**PROBLEM REQUIREMENTS**
The answer is a single number: the count of lines in the records below that contain the word "computer".

**Saved entries**
########################################
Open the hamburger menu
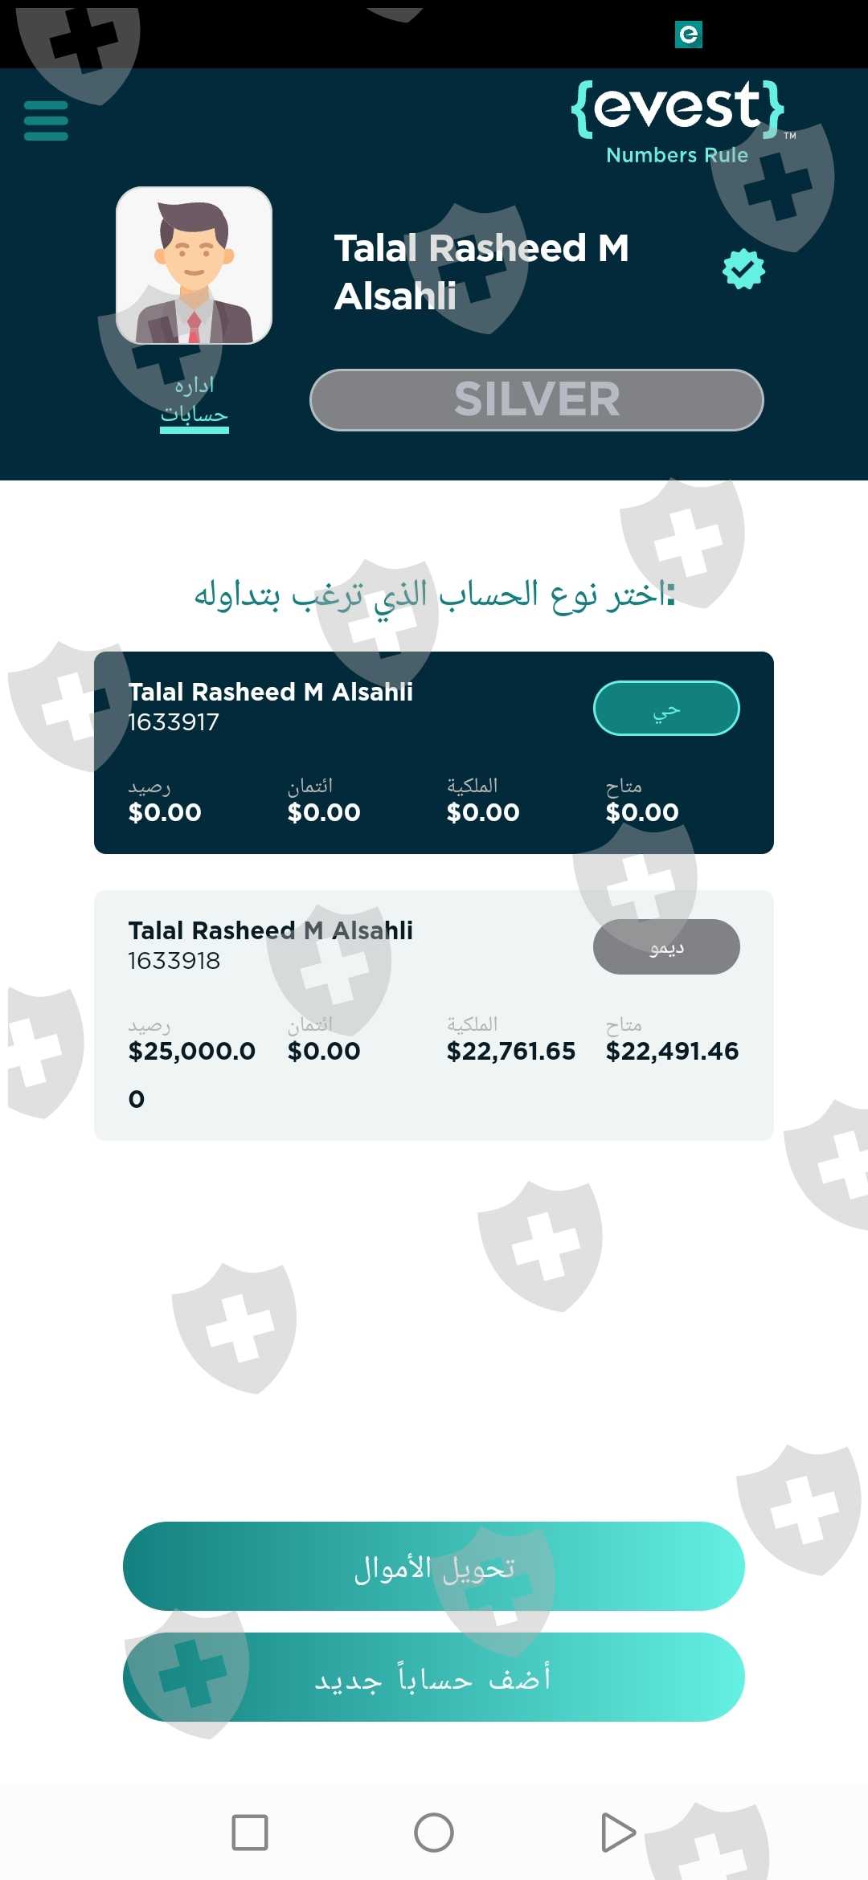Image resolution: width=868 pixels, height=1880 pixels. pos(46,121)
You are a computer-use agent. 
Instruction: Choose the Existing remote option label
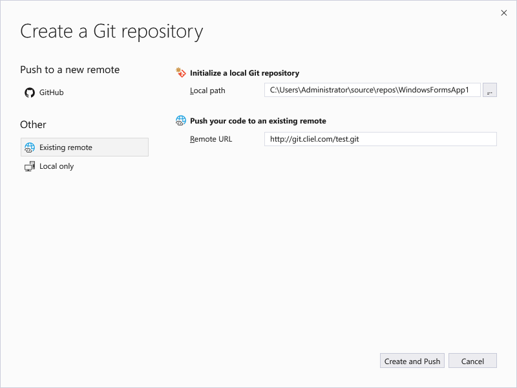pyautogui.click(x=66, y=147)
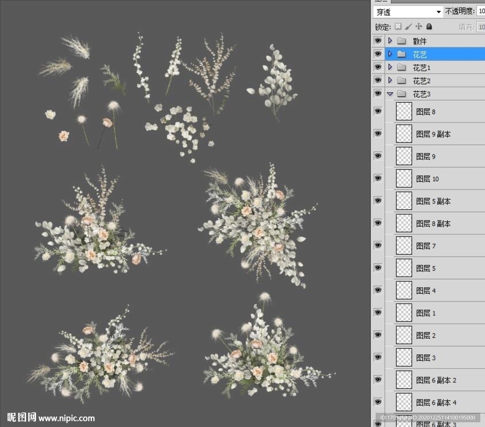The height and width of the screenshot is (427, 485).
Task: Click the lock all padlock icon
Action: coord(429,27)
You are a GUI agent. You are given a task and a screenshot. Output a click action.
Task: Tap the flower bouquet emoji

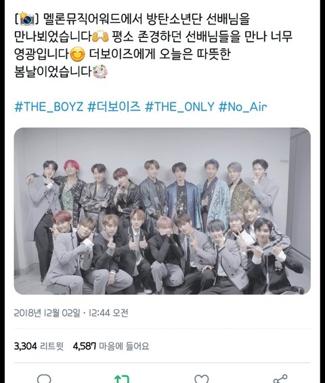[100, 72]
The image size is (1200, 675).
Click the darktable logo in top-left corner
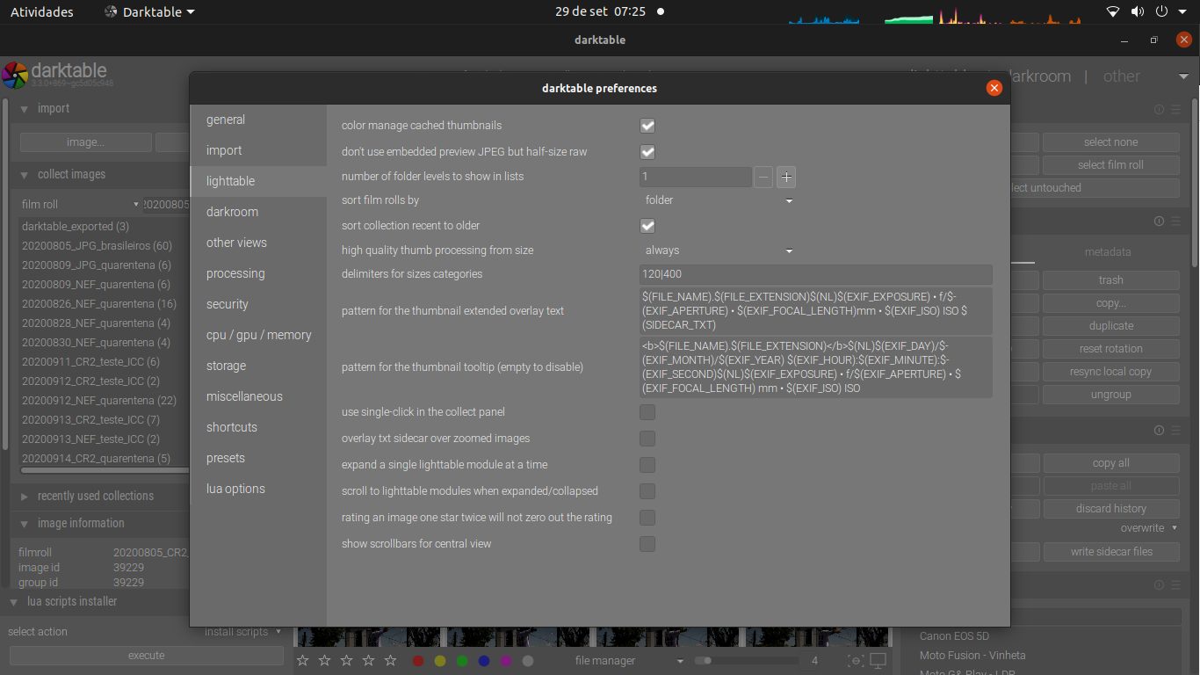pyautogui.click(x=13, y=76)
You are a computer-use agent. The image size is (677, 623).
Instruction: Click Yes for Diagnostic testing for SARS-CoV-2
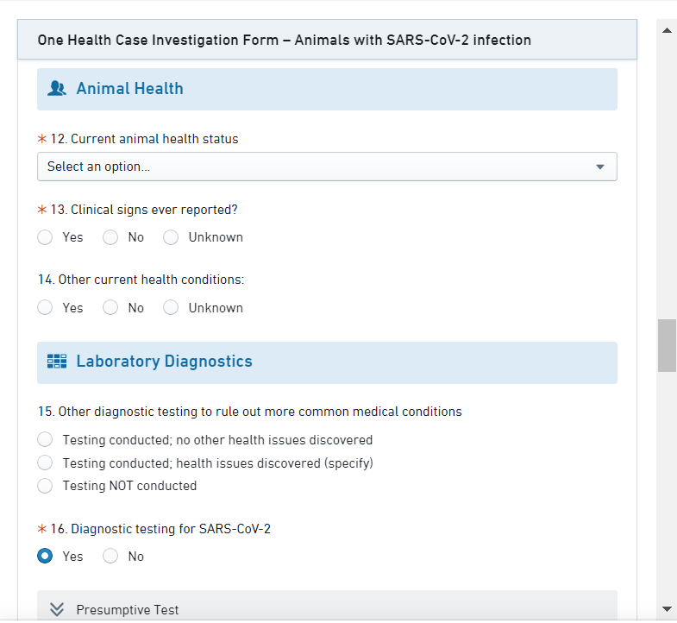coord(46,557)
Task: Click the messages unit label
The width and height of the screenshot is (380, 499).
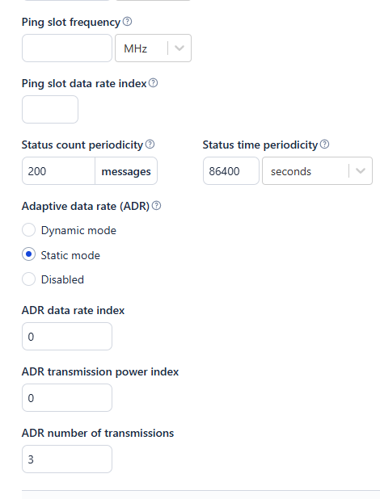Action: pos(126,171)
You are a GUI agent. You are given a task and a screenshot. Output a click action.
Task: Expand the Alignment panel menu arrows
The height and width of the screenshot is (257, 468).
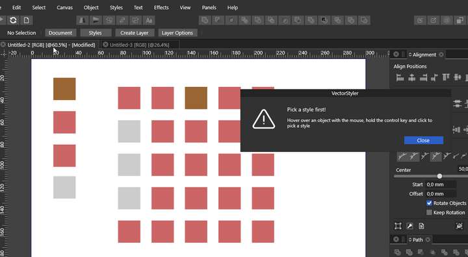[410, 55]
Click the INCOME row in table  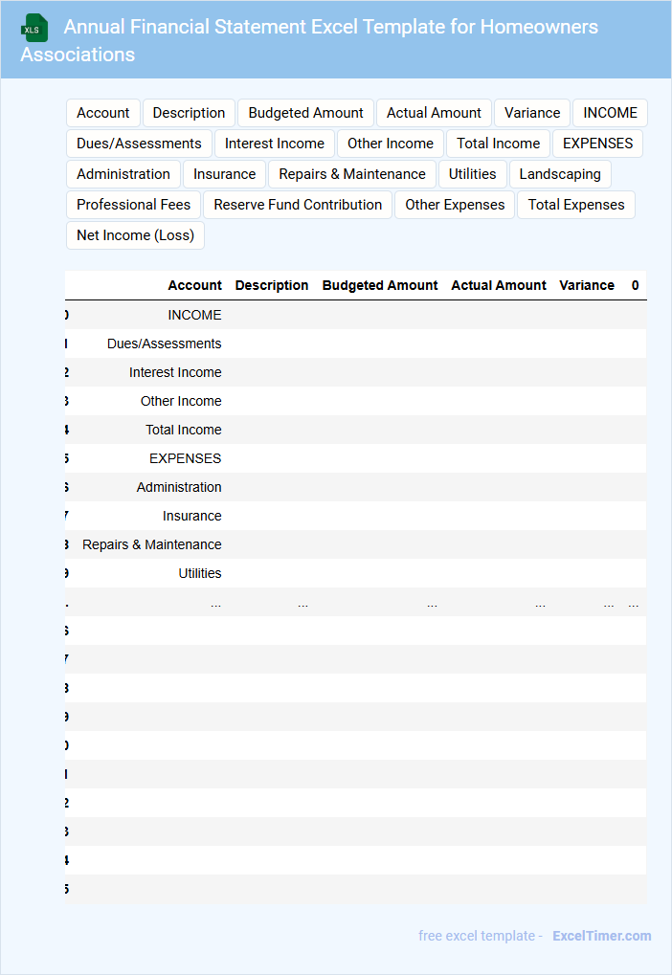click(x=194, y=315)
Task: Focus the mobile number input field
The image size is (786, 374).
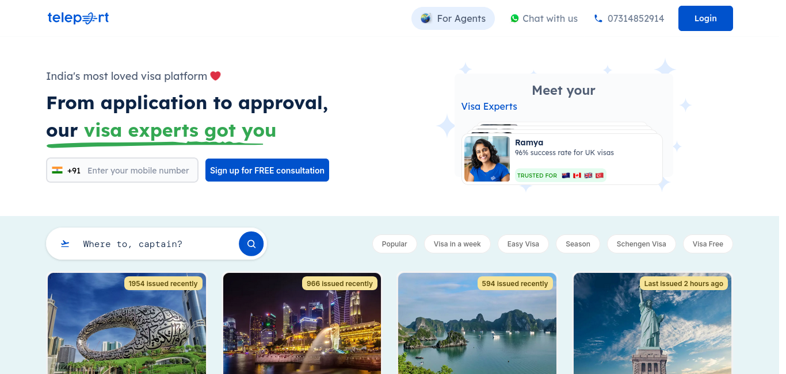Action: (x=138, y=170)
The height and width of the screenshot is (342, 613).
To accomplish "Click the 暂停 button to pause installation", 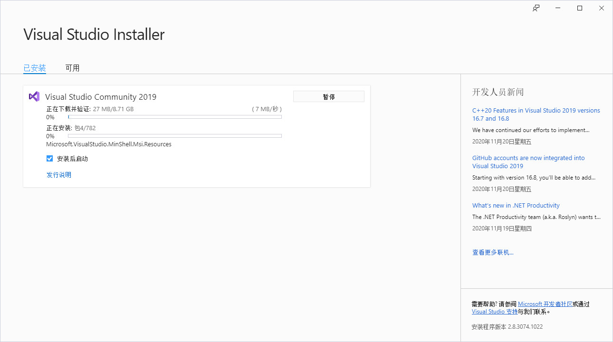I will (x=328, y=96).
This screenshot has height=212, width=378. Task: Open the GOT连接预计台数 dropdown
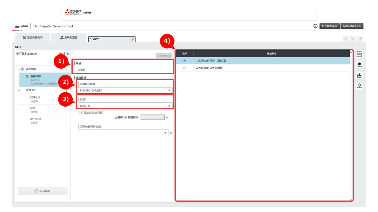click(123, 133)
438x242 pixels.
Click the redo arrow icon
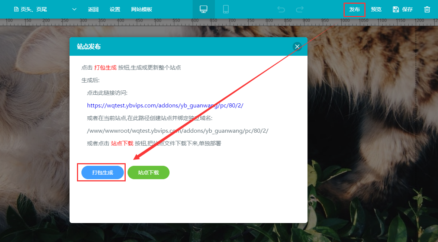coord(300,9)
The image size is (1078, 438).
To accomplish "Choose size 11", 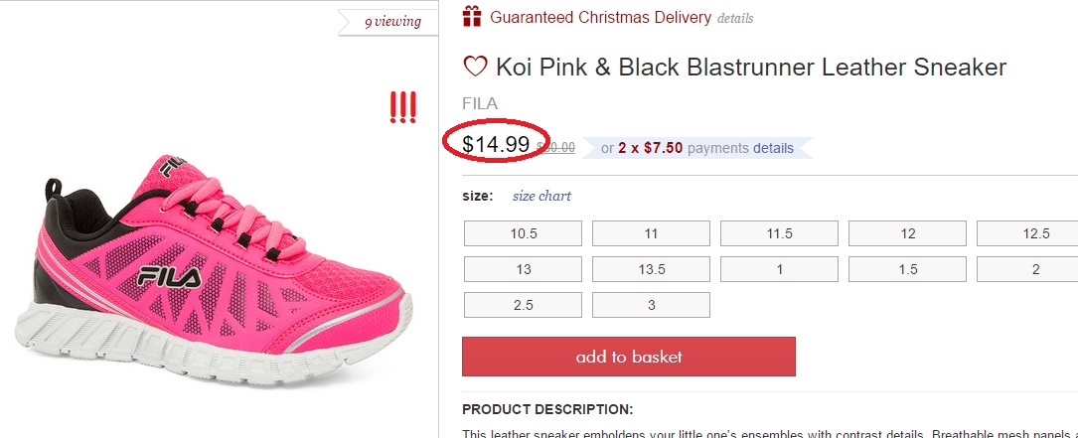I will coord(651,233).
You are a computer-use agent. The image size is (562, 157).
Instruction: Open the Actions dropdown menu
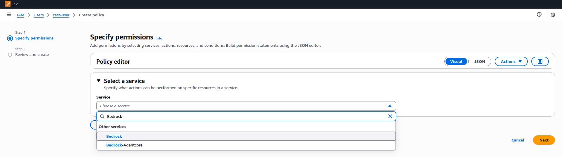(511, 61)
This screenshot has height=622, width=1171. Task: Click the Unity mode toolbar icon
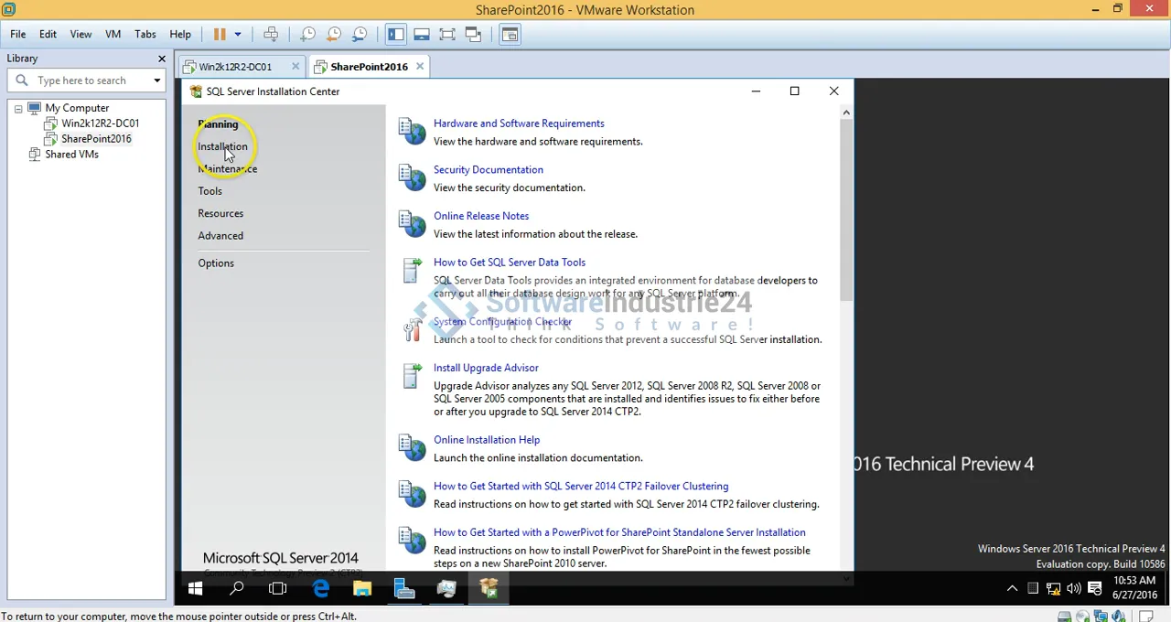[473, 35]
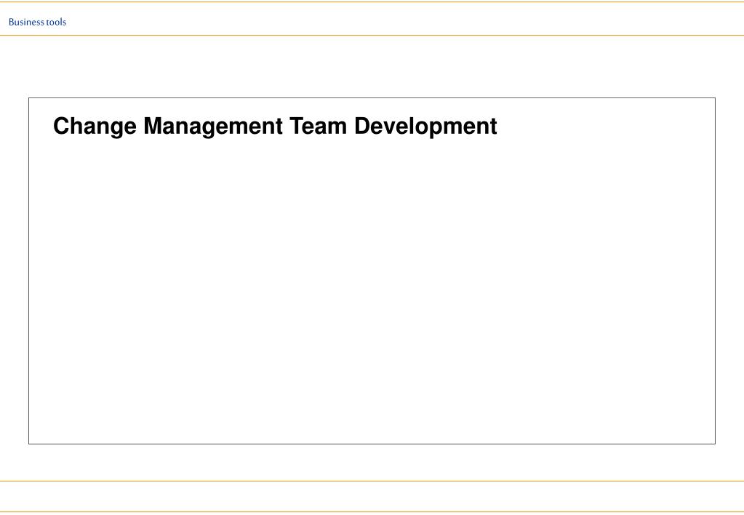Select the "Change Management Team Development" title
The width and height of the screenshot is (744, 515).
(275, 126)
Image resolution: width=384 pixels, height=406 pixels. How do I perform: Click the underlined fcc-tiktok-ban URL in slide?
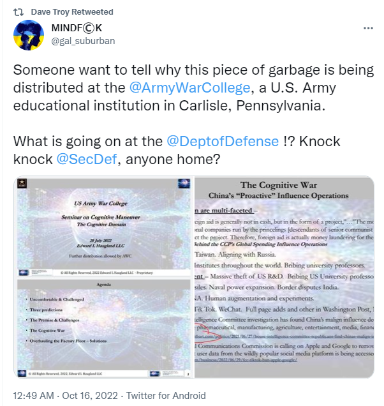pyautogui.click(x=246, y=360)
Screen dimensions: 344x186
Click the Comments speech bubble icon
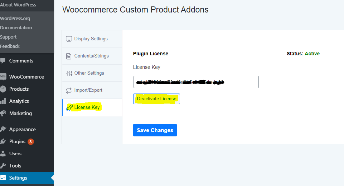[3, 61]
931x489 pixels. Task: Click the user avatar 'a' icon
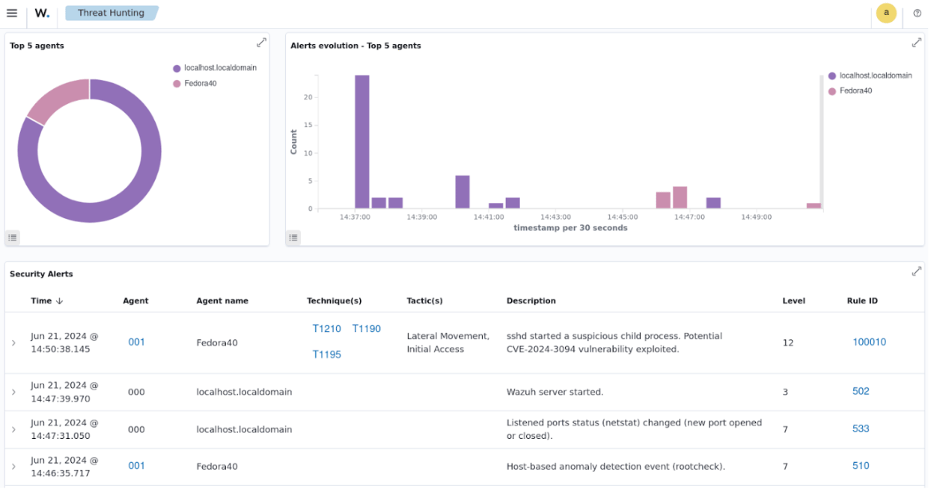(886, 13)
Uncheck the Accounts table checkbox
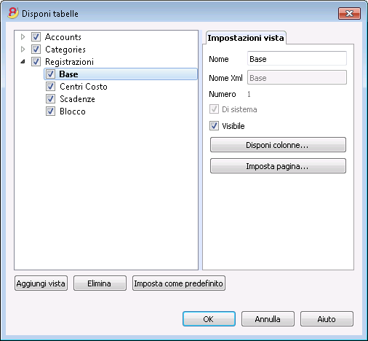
########################################
**RESPONSE FOR THIS EXERCISE**
3